Um dos motivos que me levou a reler esse livro várias vezes, inclusive agora, foi a complexidade dos personagens. Imagine um Big Brother dentro de um navio de cabeça para baixo e prestes a afundar de vez. Como essas pessoas se comportariam numa situação de risco? É dessa forma que vejo o livro de Gallico.
O leitor vai conhecer o líder que assume a responsabilidade pelo bem estar do grupo, além do compromisso de retirá-los daquela situação de risco; a egoísta que só pensa nela, colocando a sua vida acima de todas as outras, sendo capaz de empurrar alguém no abismo somente para salvar a própria pele; o submisso que mesmo sendo humilhado e achincalhado está sempre do lado da sua “algoz” para o que der e vier; o gênio que tem idéias brilhantes nos momentos de perigo, quando todos acreditam que as esperanças já chegaram ao fim; além de muitos outros personagens complexos.
Do grupo dos 15 aventureiros que decidem iniciar a escalada até o casco do navio, quatro merecem atenção: Frank Scott, Belle Rosen, James Martin e Linda Rogo. O primeiro pela sua liderança que às vezes “beira” as raias da insanidade.
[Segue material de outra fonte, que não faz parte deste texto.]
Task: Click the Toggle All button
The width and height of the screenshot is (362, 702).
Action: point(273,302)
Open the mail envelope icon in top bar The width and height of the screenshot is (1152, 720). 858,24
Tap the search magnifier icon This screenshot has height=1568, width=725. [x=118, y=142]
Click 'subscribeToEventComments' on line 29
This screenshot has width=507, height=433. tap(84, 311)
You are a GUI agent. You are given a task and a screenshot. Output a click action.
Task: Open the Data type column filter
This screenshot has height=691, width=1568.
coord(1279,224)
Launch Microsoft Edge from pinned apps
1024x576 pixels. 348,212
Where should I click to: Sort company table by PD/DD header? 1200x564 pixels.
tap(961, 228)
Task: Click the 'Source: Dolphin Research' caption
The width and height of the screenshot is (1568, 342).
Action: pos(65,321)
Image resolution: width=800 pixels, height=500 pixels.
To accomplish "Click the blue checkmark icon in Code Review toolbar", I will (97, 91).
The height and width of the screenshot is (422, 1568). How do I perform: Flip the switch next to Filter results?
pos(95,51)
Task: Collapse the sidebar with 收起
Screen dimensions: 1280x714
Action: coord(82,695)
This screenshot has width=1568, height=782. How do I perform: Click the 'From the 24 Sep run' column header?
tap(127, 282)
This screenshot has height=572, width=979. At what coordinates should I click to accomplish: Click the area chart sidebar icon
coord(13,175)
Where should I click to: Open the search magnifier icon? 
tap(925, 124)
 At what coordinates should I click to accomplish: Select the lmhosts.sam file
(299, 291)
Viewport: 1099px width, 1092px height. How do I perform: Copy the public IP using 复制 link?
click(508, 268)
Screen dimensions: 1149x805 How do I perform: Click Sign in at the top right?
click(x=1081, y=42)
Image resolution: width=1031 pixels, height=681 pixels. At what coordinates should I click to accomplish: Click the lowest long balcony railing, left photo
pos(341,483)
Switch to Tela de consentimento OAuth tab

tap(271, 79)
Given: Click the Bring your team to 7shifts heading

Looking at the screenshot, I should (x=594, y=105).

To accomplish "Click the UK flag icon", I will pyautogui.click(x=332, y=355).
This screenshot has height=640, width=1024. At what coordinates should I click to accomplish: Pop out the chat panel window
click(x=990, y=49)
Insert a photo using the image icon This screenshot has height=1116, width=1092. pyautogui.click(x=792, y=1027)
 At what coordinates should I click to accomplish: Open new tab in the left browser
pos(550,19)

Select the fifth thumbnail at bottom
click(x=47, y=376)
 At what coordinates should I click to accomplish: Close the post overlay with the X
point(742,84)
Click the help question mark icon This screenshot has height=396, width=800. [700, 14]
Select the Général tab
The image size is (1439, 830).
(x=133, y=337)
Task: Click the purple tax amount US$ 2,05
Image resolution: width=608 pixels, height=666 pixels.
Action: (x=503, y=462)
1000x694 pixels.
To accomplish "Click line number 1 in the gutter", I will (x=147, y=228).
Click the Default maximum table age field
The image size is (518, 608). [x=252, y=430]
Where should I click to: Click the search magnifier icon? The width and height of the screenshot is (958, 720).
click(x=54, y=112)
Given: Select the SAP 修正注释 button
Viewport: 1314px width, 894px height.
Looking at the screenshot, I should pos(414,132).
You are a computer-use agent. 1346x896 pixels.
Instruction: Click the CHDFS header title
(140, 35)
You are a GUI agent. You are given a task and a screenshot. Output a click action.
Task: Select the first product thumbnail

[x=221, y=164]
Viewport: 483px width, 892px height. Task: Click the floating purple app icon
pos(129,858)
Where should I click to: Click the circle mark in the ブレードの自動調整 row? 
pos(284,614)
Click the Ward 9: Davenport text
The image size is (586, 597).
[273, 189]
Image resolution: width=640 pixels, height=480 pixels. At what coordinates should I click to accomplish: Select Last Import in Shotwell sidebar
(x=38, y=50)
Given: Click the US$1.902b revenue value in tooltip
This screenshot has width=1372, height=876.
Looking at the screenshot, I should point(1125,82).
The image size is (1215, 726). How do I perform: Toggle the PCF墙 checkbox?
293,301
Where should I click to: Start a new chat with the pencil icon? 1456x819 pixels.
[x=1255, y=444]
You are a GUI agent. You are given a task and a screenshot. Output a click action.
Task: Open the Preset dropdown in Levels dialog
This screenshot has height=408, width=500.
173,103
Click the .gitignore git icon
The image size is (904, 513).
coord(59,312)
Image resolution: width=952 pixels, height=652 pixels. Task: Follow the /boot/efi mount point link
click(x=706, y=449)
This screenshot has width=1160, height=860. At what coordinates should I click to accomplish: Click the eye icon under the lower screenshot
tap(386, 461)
Para padre Frank Scott – jogador de baseball aposentado - o que importa é conseguir salvar o maior número de pessoas, contando com ele, é claro. Por isso, o reverendo “joga duro” para conseguir o seu intento, nem que para isso, tenha que abandonar – sem nenhum remorso – os feridos ou então aqueles que se perdem ao longo da jornada. Para estimular os seus seguidores a chegarem até o casco do Poseidon vale tudo: elogios, críticas ou xingamentos. Uma liderança que após várias releituras aprendi a definir como “liderança visceral”. Um personagem que em alguns momentos da narrativa você ama e em outros, você odeia.
Belle Rosen é a matrona gorda e bonachona que na maior parte do tempo é um empecilho para o grupo. Por causa da sua obesidade, ela não consegue escalar as plataformas e as escadas que estão invertidas, obrigando o grupo a improvisar meios que a façam vencer os obstáculos. Nessa hora vale tudo, desde amarrar cordas em sua cintura e puxá-la para cima até empurrá-la por trás quando fica “entalada”. E no meio do livro, quando você já se habitua a ver a mulher bonachona como uma pedra na vida do grupo de aventureiros, eis que surge uma situação inesperada que pode colocar toda a missão em risco; um obstáculo que para todos os integrantes do grupo se torna intransponível, menos para Rosen, que após superá-lo com muita coragem passa a ser vista com outros olhos por todos, como uma verdadeira heroína.
Spoiller!: Quanto ao tímido, calado e insignificante, James Martin, a surpresa é ainda maior. Após a morte de Frank Scott, o pacato  Martin surpreende à todos reivindicando o papel de líder e passando a comandar o grupo com toda segurança e autoridade. Nem mesmo o brutamontes Mike Rogo ouça contradizê-lo, resignando-se a submeter-se ao seu comando.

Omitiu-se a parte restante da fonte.